Work instruction:
Every line that contains the word "agent" is to be copied from the listing.

Records shown:
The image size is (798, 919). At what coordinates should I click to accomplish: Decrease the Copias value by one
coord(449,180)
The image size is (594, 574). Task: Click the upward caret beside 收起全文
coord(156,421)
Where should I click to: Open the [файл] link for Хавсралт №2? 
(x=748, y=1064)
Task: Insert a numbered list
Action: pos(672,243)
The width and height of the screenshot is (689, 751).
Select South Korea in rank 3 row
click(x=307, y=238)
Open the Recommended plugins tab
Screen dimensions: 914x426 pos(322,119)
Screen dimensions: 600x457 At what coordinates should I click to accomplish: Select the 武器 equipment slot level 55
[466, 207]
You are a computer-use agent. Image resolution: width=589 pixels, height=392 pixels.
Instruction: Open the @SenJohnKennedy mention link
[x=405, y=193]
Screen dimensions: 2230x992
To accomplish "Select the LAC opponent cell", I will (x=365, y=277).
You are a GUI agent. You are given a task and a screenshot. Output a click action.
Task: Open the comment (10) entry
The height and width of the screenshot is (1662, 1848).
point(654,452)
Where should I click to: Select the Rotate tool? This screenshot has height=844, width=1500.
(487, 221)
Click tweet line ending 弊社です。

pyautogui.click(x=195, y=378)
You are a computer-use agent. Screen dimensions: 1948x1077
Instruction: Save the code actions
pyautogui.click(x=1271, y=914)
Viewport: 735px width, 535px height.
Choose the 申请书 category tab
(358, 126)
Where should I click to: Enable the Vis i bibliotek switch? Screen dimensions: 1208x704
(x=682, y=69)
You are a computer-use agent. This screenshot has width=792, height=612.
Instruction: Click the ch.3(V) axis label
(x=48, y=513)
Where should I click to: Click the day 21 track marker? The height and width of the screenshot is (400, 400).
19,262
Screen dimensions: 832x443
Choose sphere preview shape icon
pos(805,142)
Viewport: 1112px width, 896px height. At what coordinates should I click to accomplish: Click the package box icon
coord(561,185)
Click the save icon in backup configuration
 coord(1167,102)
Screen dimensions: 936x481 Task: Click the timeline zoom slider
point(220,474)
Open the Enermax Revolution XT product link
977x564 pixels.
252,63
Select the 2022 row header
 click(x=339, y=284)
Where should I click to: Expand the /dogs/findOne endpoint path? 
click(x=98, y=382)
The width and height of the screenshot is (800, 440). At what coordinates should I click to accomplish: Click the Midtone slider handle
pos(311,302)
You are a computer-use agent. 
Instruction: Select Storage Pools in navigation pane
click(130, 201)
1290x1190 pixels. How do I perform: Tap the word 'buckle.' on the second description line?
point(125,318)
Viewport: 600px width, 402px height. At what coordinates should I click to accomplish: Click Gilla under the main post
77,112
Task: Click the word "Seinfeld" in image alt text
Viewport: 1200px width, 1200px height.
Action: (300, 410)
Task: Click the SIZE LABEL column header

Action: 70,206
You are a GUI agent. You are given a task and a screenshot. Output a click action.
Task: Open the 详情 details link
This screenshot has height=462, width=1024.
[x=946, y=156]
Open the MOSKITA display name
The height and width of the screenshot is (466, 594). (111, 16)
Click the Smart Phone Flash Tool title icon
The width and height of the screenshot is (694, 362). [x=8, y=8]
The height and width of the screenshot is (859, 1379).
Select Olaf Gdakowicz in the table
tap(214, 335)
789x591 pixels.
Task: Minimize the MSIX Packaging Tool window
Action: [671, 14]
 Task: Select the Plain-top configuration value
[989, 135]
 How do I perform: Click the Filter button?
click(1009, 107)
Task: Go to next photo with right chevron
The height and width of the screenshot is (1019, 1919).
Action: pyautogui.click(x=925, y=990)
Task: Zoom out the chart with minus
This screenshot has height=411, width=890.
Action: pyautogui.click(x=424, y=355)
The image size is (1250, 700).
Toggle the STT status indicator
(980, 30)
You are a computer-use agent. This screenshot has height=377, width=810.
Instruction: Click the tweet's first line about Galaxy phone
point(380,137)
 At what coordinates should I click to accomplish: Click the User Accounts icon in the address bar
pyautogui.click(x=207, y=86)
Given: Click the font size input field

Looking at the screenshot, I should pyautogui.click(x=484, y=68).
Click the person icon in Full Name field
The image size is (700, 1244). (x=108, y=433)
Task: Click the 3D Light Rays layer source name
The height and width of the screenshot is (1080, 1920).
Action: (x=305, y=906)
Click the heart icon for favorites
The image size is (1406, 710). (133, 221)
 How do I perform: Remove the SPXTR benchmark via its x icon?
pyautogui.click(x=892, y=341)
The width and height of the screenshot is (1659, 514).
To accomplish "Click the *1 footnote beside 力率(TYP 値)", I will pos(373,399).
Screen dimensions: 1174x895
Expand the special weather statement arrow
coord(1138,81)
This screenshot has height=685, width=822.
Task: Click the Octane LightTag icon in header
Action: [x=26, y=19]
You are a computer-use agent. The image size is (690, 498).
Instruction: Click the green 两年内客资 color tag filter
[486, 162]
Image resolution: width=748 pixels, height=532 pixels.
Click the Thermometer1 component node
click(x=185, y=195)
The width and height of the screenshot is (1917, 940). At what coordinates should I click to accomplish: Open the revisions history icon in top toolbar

Answer below:
You are a computer-use agent. Image resolution: width=589 pixels, height=392 pixels.
You are a GUI agent. You are given a task and a screenshot. Output a click action.
You are a computer-use agent. Screen dimensions: 1948x1077
You are a computer-use agent. This screenshot has width=792, height=612.
You are a computer-use agent. 
You are a GUI agent. You are given a task and a screenshot. Output a click action.
You are a computer-use agent. This screenshot has height=377, width=810.
You are a computer-use agent. The image size is (690, 498).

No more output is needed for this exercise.